Skip to content

Evaluation Pipeline

Introduction

The evaluation pipeline assesses trained model performance using standardized metrics and visualizations. It supports multiple evaluation modes and seamlessly integrates with MLflow for loading models and logging results.

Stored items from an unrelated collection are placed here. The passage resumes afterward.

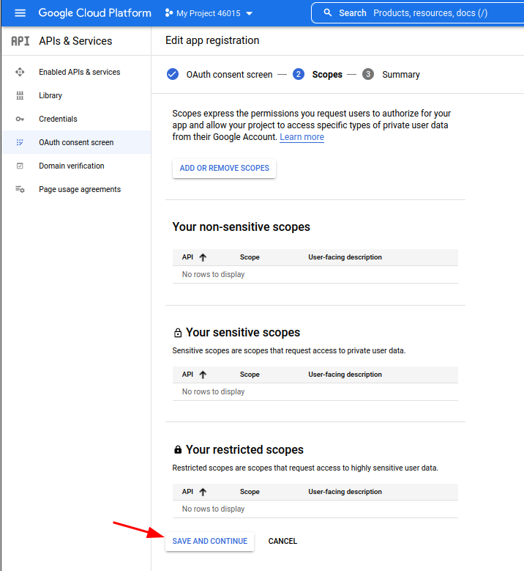Screen dimensions: 524x571
Task: Open the My Project 46015 project selector
Action: 209,13
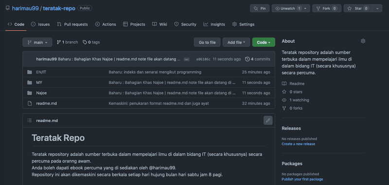Open the green Code dropdown
The image size is (389, 185).
pos(264,42)
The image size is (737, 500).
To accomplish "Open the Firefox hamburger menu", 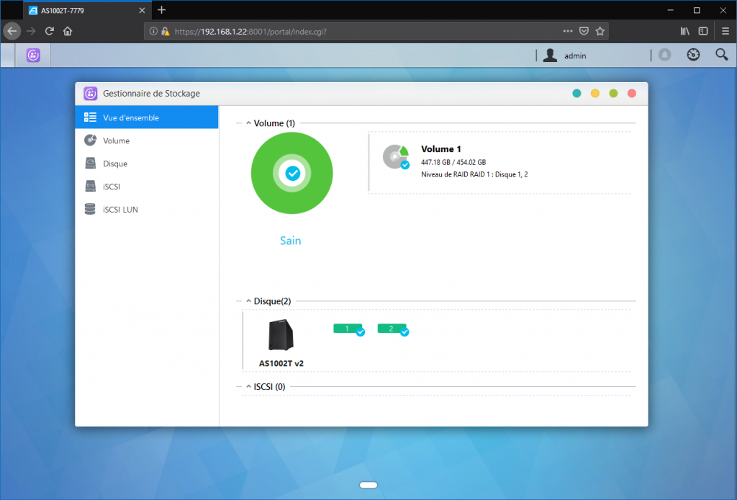I will pyautogui.click(x=725, y=31).
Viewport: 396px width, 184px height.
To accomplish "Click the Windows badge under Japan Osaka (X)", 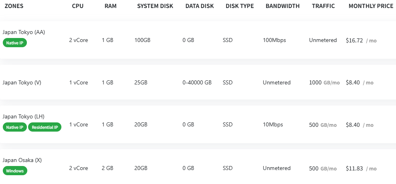I will (x=15, y=171).
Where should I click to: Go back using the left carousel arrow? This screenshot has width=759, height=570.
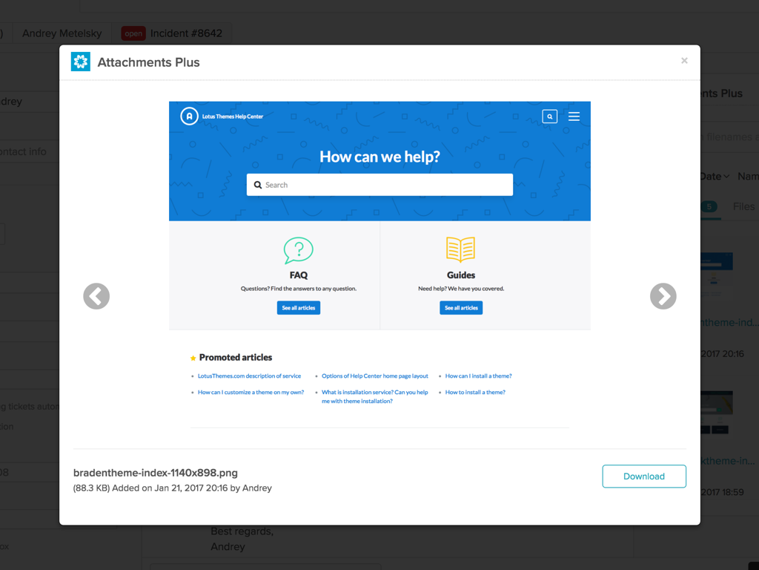[96, 296]
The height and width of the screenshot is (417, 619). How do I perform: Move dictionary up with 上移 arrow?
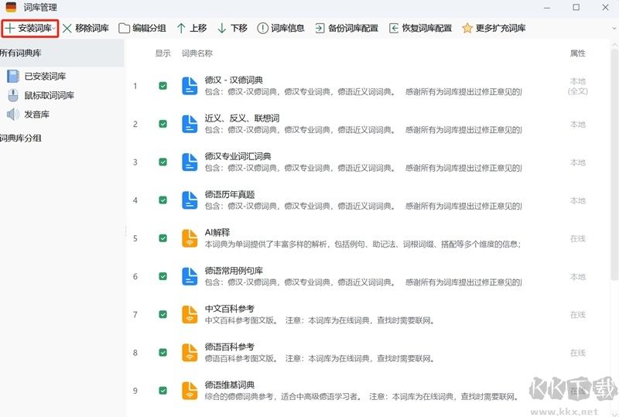point(181,28)
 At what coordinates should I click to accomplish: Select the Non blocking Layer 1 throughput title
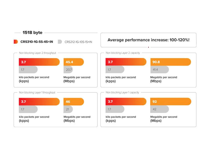point(37,92)
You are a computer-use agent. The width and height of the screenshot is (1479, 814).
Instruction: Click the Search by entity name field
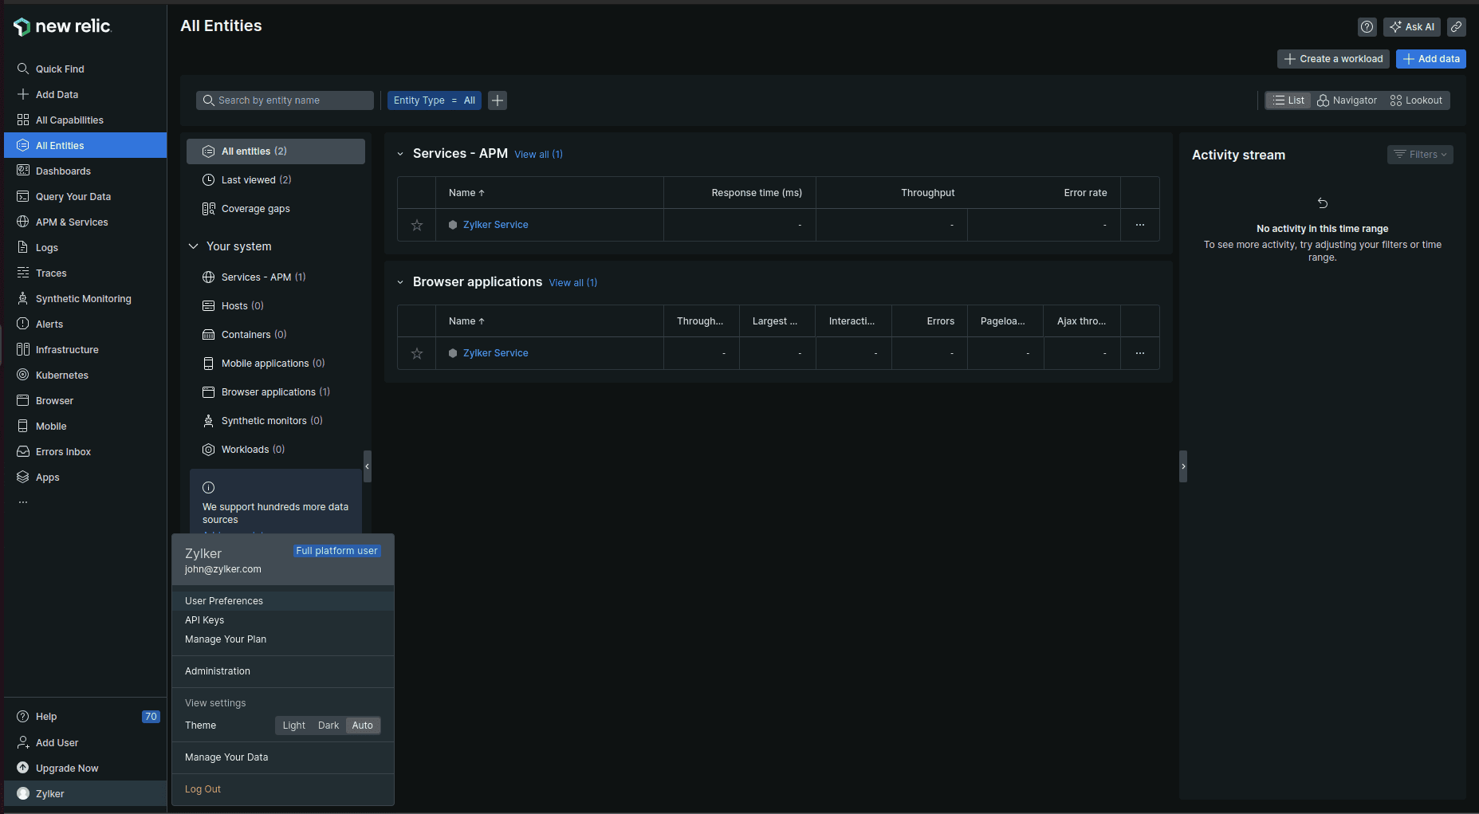[285, 100]
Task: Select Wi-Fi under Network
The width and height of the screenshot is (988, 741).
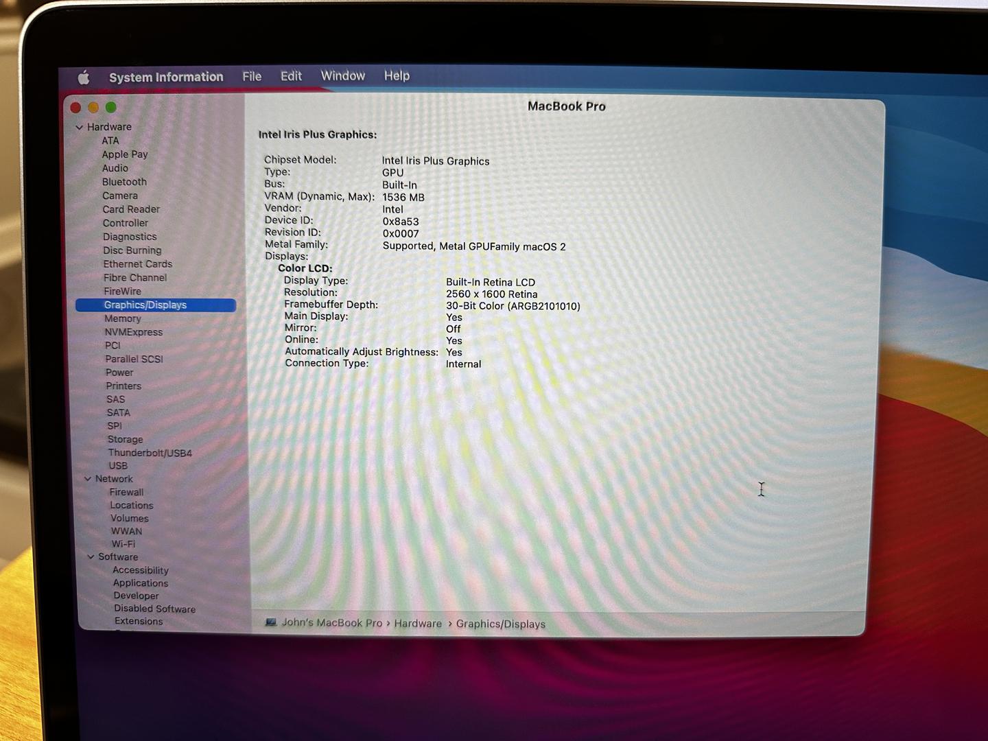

Like the training pipeline, evaluation is configuration-driven - you define what and how to evaluate in YAML files.

Pipeline Overview

graph TB
    CONFIG[Configuration Files] --> SETUP[Setup Environment]
    SETUP --> MLFLOW[Load from MLflow/Checkpoint]
    MLFLOW --> DATA[Load Evaluation Dataset]
    DATA --> MODEL[Load Model]
    MODEL --> PREDICT[Generate Predictions]
    PREDICT --> METRICS[Compute Metrics]
    METRICS --> VIZ[Generate Visualizations]
    VIZ --> SAVE[Save Results]
    SAVE --> MLFLOW_LOG[Log to MLflow]

    style CONFIG fill:#FF6B35
    style METRICS fill:#0F596E,color:#fff
    style MLFLOW_LOG fill:#0097B1,color:#fff

Evaluation Script Entry Point

from ainxt.scripts.evaluation import evaluate
from context import CONTEXT

# Evaluate using MLflow run
instances, predictions, eval_dir = evaluate(
    context=CONTEXT,
    config="config/base.yaml",
    evaluation_config="config/evaluation.yaml",
    mlflow_info=(experiment_id, experiment_name, run_id)
)

Evaluation Modes

aiNXT supports three evaluation modes:

Mode 1: Evaluate from MLflow Run

Load model and data from a completed training run:

# After training
model, checkpoint_dir, mlflow_info = train(...)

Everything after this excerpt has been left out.